> _WORK REQUEST_:
From the line containing "Given: Click the Mexico/Central" through the final line of the records, reproduce every line exactly.
------ SOURCE MATERIAL ------
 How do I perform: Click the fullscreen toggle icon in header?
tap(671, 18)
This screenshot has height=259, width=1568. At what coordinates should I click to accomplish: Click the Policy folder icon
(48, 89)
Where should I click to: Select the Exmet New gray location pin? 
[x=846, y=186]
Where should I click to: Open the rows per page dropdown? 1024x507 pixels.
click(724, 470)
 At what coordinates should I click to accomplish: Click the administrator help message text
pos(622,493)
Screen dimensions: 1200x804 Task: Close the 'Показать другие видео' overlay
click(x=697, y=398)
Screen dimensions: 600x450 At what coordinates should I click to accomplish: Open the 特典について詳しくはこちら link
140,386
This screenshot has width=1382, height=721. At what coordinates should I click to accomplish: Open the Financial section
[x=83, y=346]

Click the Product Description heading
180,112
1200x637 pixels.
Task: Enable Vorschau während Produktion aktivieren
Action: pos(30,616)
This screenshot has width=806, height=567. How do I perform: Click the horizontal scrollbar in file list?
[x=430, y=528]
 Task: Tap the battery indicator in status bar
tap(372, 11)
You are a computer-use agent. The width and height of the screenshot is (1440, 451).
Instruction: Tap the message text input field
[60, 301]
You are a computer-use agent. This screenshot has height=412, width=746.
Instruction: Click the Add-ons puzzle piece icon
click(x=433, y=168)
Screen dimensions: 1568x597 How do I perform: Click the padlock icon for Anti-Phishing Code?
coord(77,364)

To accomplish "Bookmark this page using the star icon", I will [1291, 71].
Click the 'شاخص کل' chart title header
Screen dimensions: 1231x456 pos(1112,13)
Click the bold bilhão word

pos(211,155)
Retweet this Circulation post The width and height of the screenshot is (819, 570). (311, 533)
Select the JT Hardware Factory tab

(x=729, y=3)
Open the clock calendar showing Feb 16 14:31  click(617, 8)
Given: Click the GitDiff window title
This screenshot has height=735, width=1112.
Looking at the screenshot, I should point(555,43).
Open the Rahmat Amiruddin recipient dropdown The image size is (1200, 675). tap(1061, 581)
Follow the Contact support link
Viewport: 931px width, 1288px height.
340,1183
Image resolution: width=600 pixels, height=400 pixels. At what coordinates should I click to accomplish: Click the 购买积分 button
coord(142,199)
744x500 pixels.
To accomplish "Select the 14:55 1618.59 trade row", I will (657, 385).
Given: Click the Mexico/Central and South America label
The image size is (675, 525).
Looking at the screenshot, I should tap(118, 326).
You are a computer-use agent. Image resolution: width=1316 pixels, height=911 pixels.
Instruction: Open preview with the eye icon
------
> _OUTPUT_:
Given: Click the Mexico/Central and South America label
The image size is (675, 525).
Looking at the screenshot, I should tap(118, 326).
You are a computer-use agent. Image resolution: width=1316 pixels, height=911 pixels.
Instruction: Open preview with the eye icon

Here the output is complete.